BEGIN RECORDS

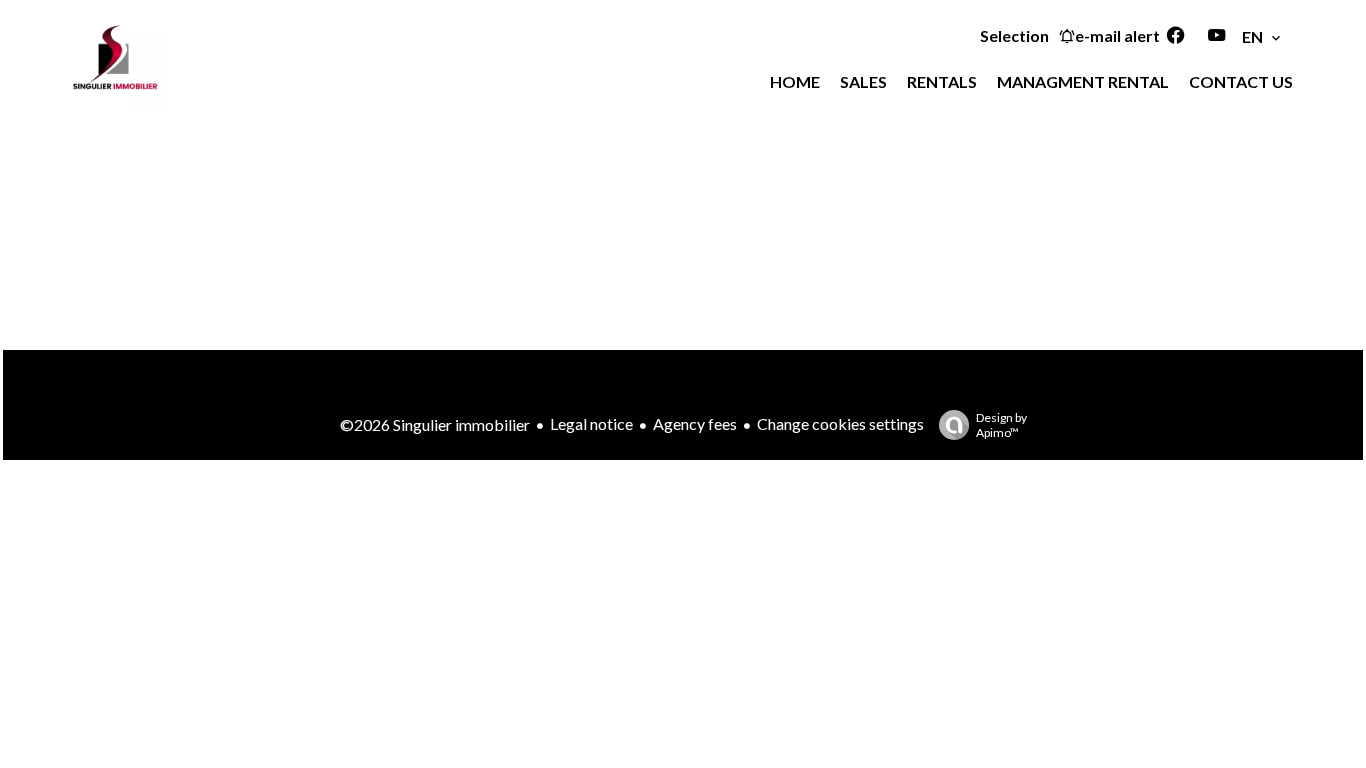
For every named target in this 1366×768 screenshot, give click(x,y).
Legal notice (591, 423)
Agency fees (695, 423)
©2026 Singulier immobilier (435, 424)
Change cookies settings (840, 423)
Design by (1001, 425)
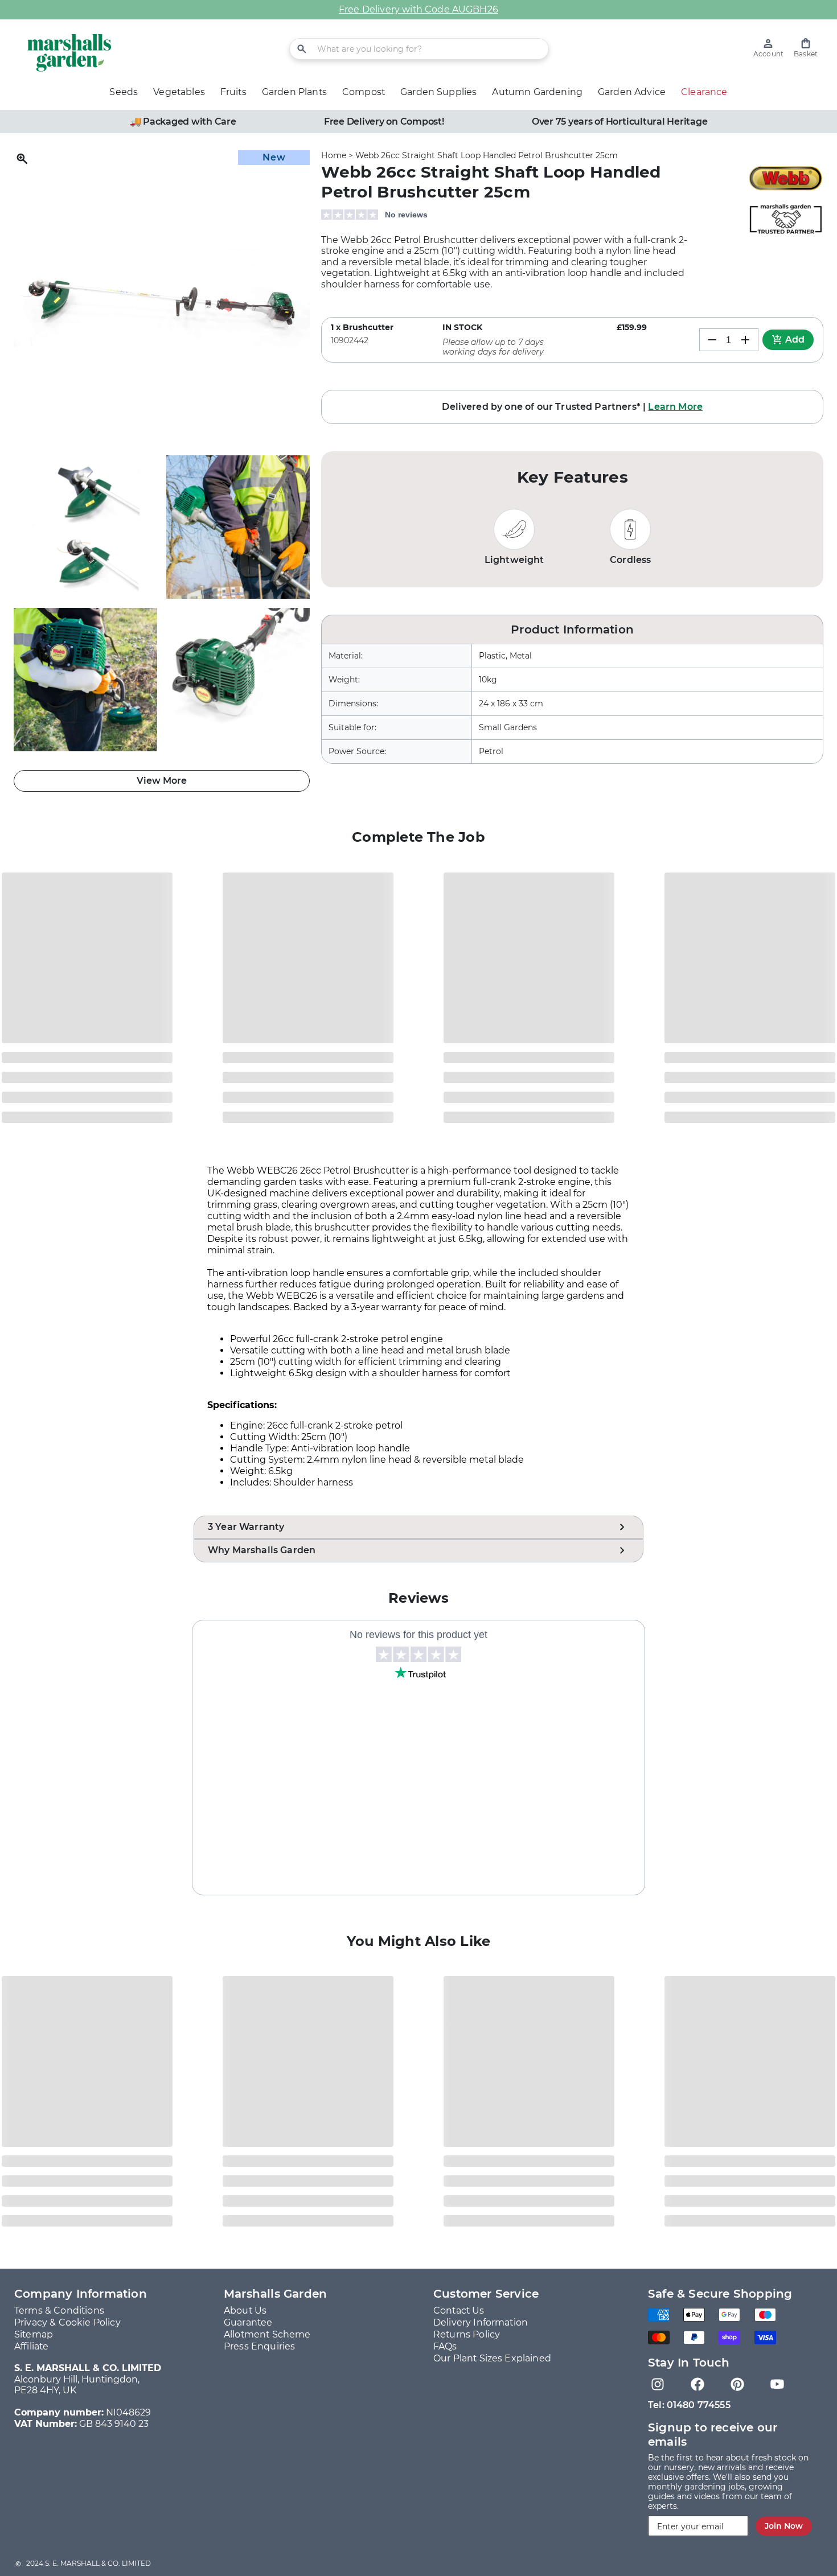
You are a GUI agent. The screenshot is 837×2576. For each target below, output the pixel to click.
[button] (806, 48)
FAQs (445, 2346)
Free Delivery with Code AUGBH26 (418, 9)
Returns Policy (466, 2334)
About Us (245, 2310)
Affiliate (31, 2346)
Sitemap (33, 2334)
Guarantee (248, 2322)
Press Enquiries (259, 2346)
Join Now (784, 2526)
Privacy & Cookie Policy (67, 2322)
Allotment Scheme (267, 2334)
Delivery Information (480, 2322)
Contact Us (459, 2310)
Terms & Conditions (59, 2310)
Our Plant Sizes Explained (492, 2358)
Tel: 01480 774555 (689, 2405)
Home (333, 155)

END RECORDS

# YOUR OBJECTIVE
Write only the number of lines in the records that include the word "click".

# ANSWER TO THIS PROBLEM
2